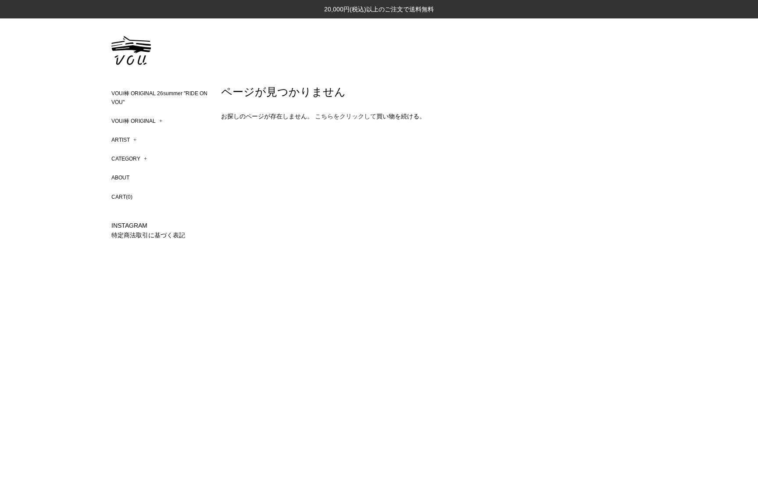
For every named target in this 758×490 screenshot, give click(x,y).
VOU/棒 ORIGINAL (136, 121)
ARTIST (123, 140)
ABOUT (120, 178)
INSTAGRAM (129, 225)
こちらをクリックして (345, 116)
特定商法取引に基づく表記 (148, 235)
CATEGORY (129, 159)
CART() (121, 197)
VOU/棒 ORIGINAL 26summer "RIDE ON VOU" (159, 97)
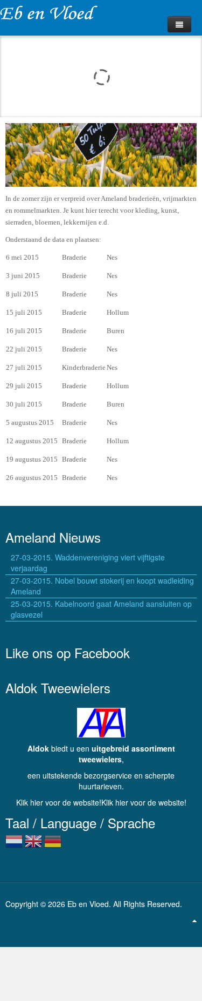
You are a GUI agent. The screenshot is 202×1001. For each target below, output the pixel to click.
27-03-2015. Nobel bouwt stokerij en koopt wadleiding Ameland (102, 586)
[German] (52, 845)
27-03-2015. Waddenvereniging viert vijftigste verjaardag (88, 562)
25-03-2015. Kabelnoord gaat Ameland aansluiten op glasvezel (101, 609)
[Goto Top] (194, 920)
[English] (33, 845)
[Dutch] (14, 845)
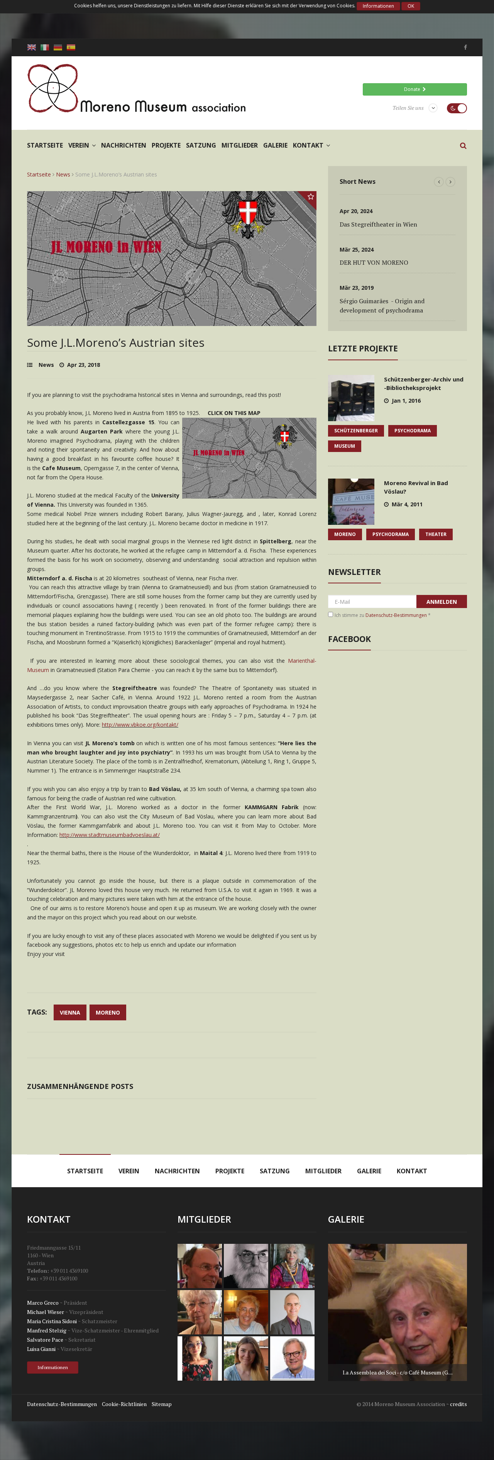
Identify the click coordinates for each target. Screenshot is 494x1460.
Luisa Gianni (41, 1348)
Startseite (45, 145)
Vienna (70, 1012)
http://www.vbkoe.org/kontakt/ (140, 724)
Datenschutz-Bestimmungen (396, 615)
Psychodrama (412, 430)
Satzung (201, 145)
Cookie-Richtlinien (124, 1404)
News (63, 174)
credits (458, 1404)
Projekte (166, 145)
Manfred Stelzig (46, 1330)
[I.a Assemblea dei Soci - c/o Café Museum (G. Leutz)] (397, 1312)
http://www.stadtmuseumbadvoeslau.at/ (109, 834)
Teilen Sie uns (408, 107)
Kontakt (308, 145)
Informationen (378, 6)
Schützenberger (356, 430)
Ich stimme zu (383, 615)
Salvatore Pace (45, 1339)
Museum (344, 446)
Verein (78, 145)
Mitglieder (240, 145)
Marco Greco (43, 1302)
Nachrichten (123, 145)
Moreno (108, 1012)
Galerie (275, 145)
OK (411, 6)
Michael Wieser (45, 1312)
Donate (413, 89)
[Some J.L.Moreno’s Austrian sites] (171, 321)
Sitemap (162, 1404)
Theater (436, 534)
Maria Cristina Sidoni (52, 1321)
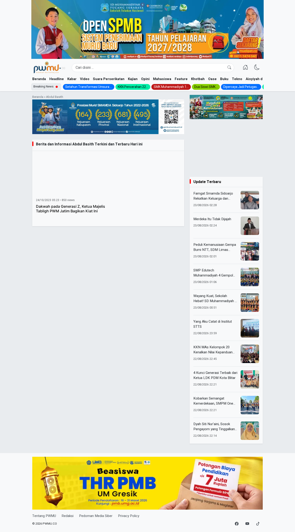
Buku (224, 78)
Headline (56, 78)
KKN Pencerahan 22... (133, 86)
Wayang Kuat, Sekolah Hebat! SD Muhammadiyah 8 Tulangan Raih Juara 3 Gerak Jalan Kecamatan (215, 298)
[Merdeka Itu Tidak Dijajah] (250, 225)
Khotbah (198, 78)
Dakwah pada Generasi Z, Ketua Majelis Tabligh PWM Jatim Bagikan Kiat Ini (70, 208)
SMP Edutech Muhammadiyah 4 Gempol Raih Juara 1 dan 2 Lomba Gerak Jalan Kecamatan (213, 273)
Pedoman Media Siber (95, 515)
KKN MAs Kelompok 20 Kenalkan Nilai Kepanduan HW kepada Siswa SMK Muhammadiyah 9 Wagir (213, 350)
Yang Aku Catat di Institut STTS (212, 324)
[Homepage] (49, 68)
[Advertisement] (226, 148)
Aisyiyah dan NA (259, 78)
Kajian (133, 78)
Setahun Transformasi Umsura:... (88, 86)
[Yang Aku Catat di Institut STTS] (250, 328)
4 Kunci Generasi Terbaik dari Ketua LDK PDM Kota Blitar (215, 375)
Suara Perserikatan (108, 78)
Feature (181, 78)
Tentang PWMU (44, 515)
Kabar (72, 78)
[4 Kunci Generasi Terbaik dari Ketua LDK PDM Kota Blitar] (250, 379)
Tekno (237, 78)
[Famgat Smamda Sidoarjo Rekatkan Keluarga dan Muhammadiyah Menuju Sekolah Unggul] (250, 200)
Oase (212, 78)
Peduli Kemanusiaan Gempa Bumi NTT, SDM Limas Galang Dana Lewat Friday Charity (214, 247)
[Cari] (229, 67)
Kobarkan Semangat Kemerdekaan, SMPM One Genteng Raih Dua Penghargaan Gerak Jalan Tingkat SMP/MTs (213, 401)
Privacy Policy (128, 515)
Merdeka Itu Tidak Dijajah (212, 219)
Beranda (39, 78)
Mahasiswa (162, 78)
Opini (145, 78)
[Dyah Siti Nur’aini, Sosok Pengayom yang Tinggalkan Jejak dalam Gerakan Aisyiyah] (250, 430)
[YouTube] (247, 524)
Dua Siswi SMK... (206, 86)
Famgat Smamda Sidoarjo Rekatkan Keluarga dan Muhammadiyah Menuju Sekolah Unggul (213, 196)
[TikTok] (258, 524)
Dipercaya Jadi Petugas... (241, 86)
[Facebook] (237, 524)
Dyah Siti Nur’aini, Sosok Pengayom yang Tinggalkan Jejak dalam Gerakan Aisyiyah (214, 426)
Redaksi (68, 515)
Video (84, 78)
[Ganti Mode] (257, 67)
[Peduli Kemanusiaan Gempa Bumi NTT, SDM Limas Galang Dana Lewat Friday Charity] (250, 251)
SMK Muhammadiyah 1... (171, 86)
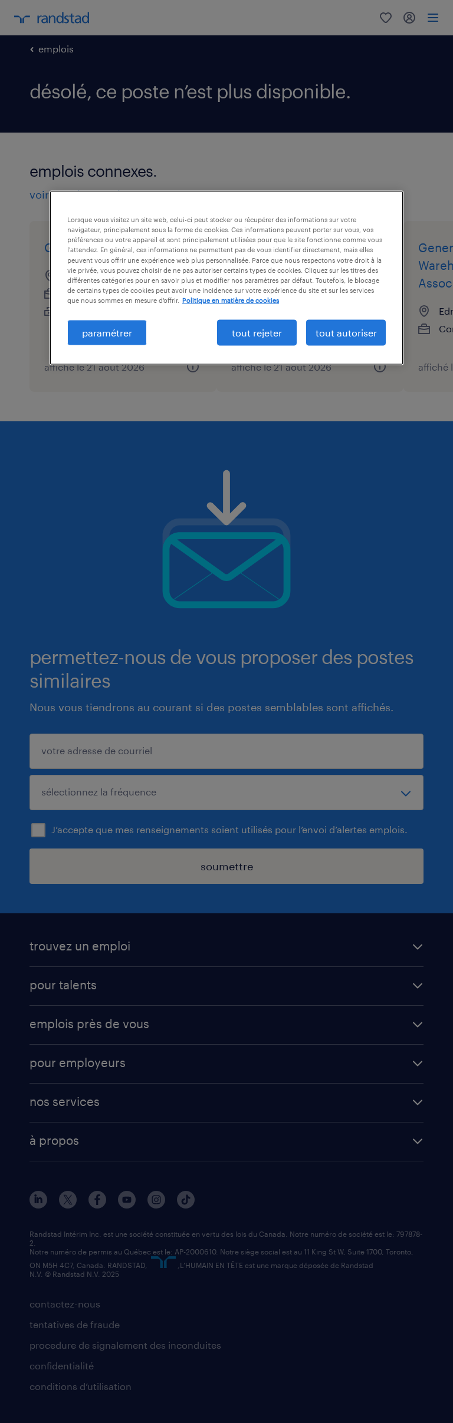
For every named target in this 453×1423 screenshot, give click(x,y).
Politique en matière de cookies (230, 299)
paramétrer (107, 332)
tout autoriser (346, 332)
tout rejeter (257, 332)
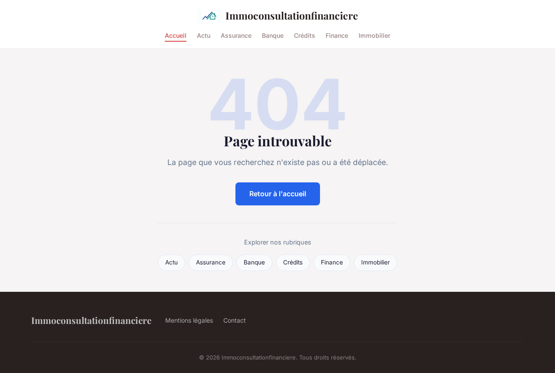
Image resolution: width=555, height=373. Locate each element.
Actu (203, 35)
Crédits (304, 35)
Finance (337, 35)
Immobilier (374, 35)
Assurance (236, 35)
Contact (234, 320)
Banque (273, 35)
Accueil (175, 35)
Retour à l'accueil (277, 193)
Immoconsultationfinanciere (291, 15)
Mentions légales (189, 320)
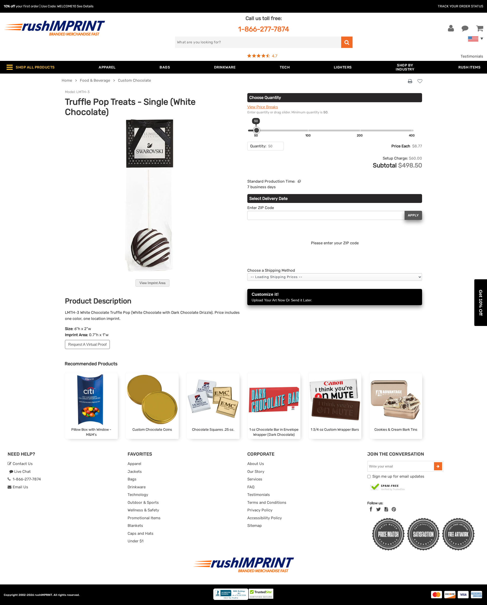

..........

Given task
Rewrite the rows as a numbered list, from the line containing "Redaksi (68, 515)" through the last line of the rows, both included. Omit blank lines and leave out the pictures.

Solution
1. Redaksi (68, 515)
2. Video (84, 78)
3. [Ganti Mode] (257, 67)
4. [Peduli Kemanusiaan Gempa Bumi NTT, SDM Limas Galang Dana Lewat Friday Charity] (250, 251)
5. SMK Muhammadiyah 1... (171, 86)
6. For every named target in this 453×1423 screenshot, give click(x,y).
7. Politique en matière de cookies (230, 299)
8. paramétrer (107, 332)
9. tout autoriser (346, 332)
10. tout rejeter (257, 332)
11. Image resolution: width=555, height=373. Locate each element.
12. Actu (203, 35)
13. Crédits (304, 35)
14. Finance (337, 35)
15. Immobilier (374, 35)
16. Assurance (236, 35)
17. Contact (234, 320)
18. Banque (273, 35)
19. Accueil (175, 35)
20. Retour à l'accueil (277, 193)
21. Immoconsultationfinanciere (291, 15)
22. Mentions légales (189, 320)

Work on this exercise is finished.